Third is late affected person presentation. That is the tendency for sufferers to reach at amenities with circumstances which have progressed far past what early intervention might have addressed. This, he stated, is itself a consequence of poor entry. “Sufferers are likely to current late as a result of in all probability they do not have entry to easily-reached care,” he stated, calling for stronger group consciousness campaigns and referral techniques.
Fourth is the availability chain. “We’ve got weak provide chain techniques,” he stated. He added that working with governments to develop focused partnerships is a part of the answer.
The fifth barrier is monetary. Throughout sub-Saharan Africa, giant numbers of rural sufferers lack medical insurance and can’t afford the price of surgical care. “Looking for revolutionary methods, like common well being entry, to assist financing mechanisms for healthcare is one thing that’s fairly wanted,” stated Dr Hellar.
A imaginative and prescient for African surgical procedure
Dr Hellar’s imaginative and prescient for the way forward for surgical care throughout Africa is articulated by way of what sufferers ought to not should endure.

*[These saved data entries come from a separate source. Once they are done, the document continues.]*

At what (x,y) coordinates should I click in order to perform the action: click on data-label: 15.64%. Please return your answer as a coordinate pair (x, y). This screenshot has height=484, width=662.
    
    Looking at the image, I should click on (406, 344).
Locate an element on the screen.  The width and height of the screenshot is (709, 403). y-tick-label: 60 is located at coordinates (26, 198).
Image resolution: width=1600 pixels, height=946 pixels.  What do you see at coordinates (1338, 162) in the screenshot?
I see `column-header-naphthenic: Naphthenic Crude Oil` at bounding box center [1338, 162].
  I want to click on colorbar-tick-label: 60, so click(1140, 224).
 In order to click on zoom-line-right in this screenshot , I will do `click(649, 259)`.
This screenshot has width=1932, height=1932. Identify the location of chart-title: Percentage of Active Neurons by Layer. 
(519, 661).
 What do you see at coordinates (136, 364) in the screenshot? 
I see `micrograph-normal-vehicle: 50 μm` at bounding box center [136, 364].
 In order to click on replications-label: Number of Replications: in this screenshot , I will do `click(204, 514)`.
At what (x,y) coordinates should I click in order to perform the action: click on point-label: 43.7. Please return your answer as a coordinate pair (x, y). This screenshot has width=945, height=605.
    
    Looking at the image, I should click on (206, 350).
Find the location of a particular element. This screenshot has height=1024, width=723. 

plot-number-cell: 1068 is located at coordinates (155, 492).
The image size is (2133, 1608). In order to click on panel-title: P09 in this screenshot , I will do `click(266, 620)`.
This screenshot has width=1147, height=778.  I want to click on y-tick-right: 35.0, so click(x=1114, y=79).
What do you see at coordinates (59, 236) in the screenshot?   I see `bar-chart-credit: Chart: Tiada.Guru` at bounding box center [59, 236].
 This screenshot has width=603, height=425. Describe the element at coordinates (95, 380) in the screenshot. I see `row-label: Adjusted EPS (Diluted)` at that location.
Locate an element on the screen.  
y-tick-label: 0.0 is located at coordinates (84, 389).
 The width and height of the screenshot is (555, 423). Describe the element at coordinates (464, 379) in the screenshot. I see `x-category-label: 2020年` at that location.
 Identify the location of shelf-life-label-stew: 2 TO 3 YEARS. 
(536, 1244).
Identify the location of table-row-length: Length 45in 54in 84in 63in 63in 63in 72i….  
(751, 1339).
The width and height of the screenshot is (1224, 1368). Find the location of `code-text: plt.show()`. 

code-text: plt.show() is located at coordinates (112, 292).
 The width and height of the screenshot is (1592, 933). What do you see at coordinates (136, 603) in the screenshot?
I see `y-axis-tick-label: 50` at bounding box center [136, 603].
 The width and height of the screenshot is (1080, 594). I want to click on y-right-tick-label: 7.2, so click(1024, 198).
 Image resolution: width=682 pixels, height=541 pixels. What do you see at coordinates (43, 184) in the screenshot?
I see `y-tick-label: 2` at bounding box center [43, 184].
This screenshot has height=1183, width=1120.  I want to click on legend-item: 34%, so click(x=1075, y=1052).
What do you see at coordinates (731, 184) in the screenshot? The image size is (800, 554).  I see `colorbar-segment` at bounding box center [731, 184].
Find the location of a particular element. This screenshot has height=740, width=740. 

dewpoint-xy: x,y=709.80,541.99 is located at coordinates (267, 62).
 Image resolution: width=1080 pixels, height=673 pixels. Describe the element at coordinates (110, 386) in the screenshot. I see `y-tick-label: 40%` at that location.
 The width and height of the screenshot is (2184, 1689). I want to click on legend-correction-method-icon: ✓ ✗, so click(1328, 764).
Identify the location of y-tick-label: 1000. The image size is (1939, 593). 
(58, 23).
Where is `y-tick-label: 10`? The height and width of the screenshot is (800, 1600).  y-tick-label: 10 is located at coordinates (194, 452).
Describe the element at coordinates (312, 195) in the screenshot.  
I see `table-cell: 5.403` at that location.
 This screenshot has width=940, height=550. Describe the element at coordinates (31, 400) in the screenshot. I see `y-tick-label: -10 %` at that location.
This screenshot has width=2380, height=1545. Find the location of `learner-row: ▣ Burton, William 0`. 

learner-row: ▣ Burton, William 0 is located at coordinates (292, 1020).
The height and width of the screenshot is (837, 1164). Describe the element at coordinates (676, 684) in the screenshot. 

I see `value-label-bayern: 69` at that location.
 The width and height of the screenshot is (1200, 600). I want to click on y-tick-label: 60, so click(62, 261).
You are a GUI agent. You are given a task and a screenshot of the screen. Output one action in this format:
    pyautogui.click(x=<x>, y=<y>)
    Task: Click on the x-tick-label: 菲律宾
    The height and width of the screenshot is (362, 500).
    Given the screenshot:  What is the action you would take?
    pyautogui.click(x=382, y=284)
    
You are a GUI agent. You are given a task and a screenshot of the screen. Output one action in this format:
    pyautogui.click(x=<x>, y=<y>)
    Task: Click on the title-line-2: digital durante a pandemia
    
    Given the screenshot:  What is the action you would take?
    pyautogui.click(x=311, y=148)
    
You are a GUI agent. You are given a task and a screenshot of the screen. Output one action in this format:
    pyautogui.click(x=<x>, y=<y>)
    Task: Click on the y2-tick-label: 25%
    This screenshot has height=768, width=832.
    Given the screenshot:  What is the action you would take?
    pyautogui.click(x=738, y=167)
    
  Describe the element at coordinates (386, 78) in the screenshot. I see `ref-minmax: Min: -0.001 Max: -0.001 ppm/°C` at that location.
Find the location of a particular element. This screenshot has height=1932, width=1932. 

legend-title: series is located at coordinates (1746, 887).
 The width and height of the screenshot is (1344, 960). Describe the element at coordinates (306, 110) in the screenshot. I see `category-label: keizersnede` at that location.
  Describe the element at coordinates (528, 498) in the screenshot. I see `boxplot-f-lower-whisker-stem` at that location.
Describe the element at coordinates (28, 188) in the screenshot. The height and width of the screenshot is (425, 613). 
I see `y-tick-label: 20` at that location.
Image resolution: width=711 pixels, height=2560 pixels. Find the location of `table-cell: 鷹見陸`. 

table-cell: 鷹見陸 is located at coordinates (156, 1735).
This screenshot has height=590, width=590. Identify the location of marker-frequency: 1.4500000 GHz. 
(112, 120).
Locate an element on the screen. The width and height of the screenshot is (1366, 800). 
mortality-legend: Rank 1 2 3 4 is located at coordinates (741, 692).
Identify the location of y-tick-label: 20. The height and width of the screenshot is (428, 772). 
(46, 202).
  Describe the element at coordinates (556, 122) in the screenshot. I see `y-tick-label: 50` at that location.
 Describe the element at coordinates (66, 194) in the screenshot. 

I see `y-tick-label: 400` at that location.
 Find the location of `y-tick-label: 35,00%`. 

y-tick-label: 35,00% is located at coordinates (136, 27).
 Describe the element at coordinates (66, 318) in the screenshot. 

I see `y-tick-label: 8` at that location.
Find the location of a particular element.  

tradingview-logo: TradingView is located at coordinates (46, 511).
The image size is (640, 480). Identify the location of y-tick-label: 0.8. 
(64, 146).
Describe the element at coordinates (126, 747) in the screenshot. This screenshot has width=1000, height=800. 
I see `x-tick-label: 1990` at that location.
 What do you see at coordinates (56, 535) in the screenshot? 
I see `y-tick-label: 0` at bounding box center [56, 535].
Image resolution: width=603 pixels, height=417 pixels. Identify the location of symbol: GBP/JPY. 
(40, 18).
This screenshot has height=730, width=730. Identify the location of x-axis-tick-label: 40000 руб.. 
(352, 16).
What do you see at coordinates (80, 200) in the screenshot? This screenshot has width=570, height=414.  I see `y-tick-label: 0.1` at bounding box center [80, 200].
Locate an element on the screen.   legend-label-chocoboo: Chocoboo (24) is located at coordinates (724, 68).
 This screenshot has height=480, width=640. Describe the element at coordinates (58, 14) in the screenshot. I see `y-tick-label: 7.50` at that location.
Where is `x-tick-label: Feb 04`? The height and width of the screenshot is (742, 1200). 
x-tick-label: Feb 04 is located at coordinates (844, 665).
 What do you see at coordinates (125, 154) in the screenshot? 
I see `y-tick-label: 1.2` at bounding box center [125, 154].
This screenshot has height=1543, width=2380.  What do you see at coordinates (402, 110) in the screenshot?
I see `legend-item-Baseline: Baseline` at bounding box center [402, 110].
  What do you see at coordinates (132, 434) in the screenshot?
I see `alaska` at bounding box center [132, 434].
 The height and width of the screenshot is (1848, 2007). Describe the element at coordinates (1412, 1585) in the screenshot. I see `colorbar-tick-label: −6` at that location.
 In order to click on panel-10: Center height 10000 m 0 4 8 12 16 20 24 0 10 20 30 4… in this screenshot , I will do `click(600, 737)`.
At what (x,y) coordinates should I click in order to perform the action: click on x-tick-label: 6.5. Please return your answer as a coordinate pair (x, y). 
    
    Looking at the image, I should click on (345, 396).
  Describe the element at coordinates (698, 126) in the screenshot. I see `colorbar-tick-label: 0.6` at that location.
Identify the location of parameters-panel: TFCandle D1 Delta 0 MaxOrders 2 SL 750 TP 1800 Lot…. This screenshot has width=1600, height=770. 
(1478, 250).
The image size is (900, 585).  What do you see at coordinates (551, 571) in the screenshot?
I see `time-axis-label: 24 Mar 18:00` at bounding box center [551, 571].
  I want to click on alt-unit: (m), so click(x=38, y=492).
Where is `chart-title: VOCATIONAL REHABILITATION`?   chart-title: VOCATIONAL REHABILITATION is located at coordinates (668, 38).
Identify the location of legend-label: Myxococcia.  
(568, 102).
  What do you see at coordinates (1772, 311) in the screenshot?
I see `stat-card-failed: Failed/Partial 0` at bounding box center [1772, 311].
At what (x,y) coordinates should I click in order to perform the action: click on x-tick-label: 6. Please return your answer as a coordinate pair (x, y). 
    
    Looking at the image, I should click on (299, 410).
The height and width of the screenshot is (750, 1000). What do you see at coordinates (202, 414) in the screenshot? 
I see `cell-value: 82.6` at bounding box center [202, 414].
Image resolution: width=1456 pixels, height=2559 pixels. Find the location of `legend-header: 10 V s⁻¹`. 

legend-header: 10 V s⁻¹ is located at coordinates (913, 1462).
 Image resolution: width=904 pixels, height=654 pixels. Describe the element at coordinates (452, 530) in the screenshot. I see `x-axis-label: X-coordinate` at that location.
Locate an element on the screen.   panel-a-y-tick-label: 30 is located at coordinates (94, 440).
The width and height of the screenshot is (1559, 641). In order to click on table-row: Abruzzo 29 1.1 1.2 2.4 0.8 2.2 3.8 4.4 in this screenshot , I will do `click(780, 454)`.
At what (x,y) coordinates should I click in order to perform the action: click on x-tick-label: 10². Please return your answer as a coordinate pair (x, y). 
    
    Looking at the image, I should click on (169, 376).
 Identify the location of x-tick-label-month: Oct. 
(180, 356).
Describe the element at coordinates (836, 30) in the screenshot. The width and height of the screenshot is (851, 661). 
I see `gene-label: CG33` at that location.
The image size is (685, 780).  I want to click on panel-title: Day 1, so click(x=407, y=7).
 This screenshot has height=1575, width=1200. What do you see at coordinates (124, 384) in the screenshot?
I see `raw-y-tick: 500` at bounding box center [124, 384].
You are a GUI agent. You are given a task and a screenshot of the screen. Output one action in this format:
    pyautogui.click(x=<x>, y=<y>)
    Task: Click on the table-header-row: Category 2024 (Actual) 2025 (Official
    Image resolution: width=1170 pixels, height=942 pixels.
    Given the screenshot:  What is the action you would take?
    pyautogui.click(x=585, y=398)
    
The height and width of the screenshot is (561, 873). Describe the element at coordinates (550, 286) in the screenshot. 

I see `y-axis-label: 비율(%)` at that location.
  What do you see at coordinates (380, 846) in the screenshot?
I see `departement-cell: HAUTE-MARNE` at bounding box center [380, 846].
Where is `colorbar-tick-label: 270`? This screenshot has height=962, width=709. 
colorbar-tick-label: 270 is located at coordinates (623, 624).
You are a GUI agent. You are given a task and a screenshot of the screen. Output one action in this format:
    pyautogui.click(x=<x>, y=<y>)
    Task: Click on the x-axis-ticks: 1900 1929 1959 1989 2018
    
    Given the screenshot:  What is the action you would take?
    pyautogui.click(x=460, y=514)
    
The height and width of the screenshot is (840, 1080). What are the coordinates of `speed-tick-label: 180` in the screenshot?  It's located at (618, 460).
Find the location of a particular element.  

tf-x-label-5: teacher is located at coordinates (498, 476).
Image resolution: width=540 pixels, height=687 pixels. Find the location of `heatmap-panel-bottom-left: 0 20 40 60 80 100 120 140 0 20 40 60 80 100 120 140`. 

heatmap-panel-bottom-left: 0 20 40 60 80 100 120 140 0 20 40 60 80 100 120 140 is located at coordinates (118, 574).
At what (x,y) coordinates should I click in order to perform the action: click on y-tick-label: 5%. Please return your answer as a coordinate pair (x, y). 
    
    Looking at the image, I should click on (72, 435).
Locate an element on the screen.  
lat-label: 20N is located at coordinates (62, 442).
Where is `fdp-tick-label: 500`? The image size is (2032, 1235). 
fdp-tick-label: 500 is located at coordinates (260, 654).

“One of many greatest issues that I’d want to see sooner or later is elevated entry to care… Sufferers should not have to spend days… they don’t have to grow to be poor as a result of they promote their cows, promote their homes… in order that they will afford surgical care,” he stated.
His imaginative and prescient is to make sure that surgical companies can be found inside a radius of 75 kilometres, in sub-Saharan Africa, utilizing a hub-and-spoke mannequin pioneered in Rwanda.
“If that’s achieved throughout sub-Saharan Africa… it would lower the surgical burden and impression of surgical mortalities and morbidities,” stated Dr Hellar.